The series of choices to be made prior to a baby’s arrival have humbled me into a childlike reliance on our Good Lord. I’ve now discovered that under no circumstance are any of these decisions to be taken lightly — and their weight sits firmly on my shoulders. Out of all the difficult decisions at my feet recently one has very clearly has brought me to my knees:
The color of the nursery.
Silly me. I thought light green and light blue meant our decision had been made. Nope. It turns out that there are lots of light greens and light blues. In fact, every paint company at every paint supply store offers every possible shade of every color of the rainbow… and they all have their own name. As a result, choosing a color or combination of colors more closely resembles playing a game of Clue than preschool finger painting. Mystery Solved. “Professor Plum” in the kitchen with “Rusty Candlestick”.
I’ve painted before. But never did the future of my child depend on it. It was as if each shade of green or blue would subliminally influence my child’s interests thereby setting the trajectory of his entire life. “Island Paradise” and “Soothing Memento” makes a third world missionary;
“Warm Shawl” and “Huggy Bear” he’ll be Supreme Court Justice; “Minty Fresh” and “Pacific Starfish” he’ll own two Subways, three Great Clips and a Holiday Inn.
The color issue was brought to my attention as I was winding down a rather productive day and thinking about bed. Sarah asked me if I would help her decide on the color. “Easy enough,” I thought “I can squeeze this chore into the end of my day.”
Once I agreed, Sarah immediately pulled a four inch stack of blue and green “swatches” out of her bag. I was reminded of how on a recent trip to visit some friends I was taken by their six month old daughter’s ability to sincerely laugh and cry at the same time. Now I empathized.
I shuffled through the stack and picked out the two I liked. “How about these two?” I asked, pulling out my favorites. Sarah took the green and blue color swatch from my hand and paused for a moment.
“Really?” she asked. The inflection in her voice implied that my choice was off… Way off… So far off in fact that we could measure the distance in light years. “too green. not enough blue.”
I pretended to understand. “Ok. Let me try again.”
I grabbed the stack of swatches and took a deep breath (The same breath you take right before an attempt at jumping the Grand Canyon). I shuffled through it once more. This time looking for a less “green” green and a more “blue” blue.
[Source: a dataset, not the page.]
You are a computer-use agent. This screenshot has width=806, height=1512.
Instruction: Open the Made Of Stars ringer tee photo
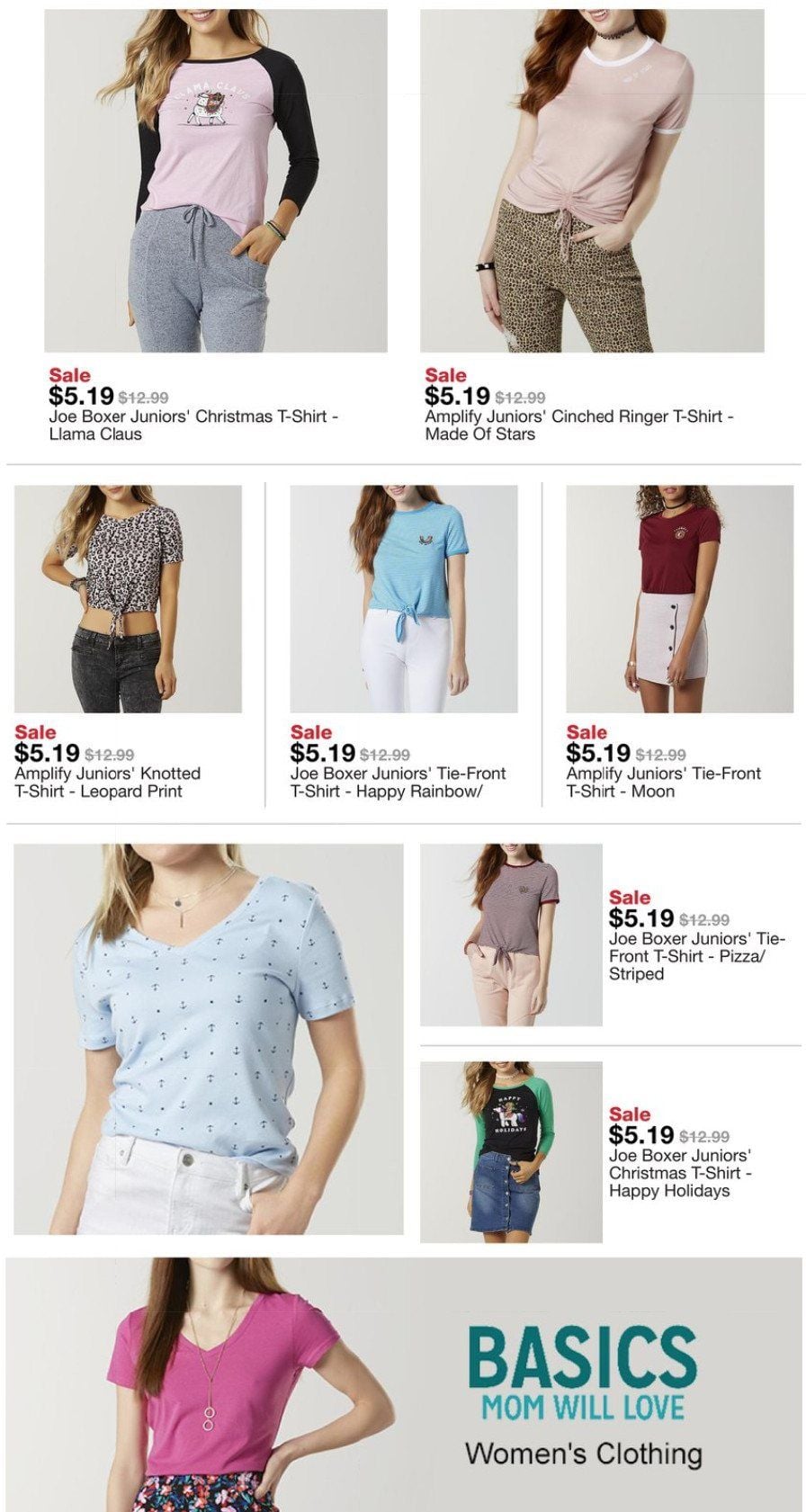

I gave her two different pairs.
Sarah examined my offerings intently. Another pause.
“No. Those aren’t going to work,” she rejected. “Think more ‘versatility.’”
“‘Versatility’. Right.” I grabbed the stack again. It felt heavier this time.
The back and forth went on for awhile. Unable to pick the right card from the deck, I was living a street magician’s worst nightmare. “Is this your card? no? How about this one? no? this one?”
Ultimately deductive reasoning and determination persevered. When I pulled the last two blue and green from the stack Sarah said, “Oh good. Those are the ones liked from the beginning.”
When people ask us what color we painted the nursery I tell them “cable car with some sprig of mint.”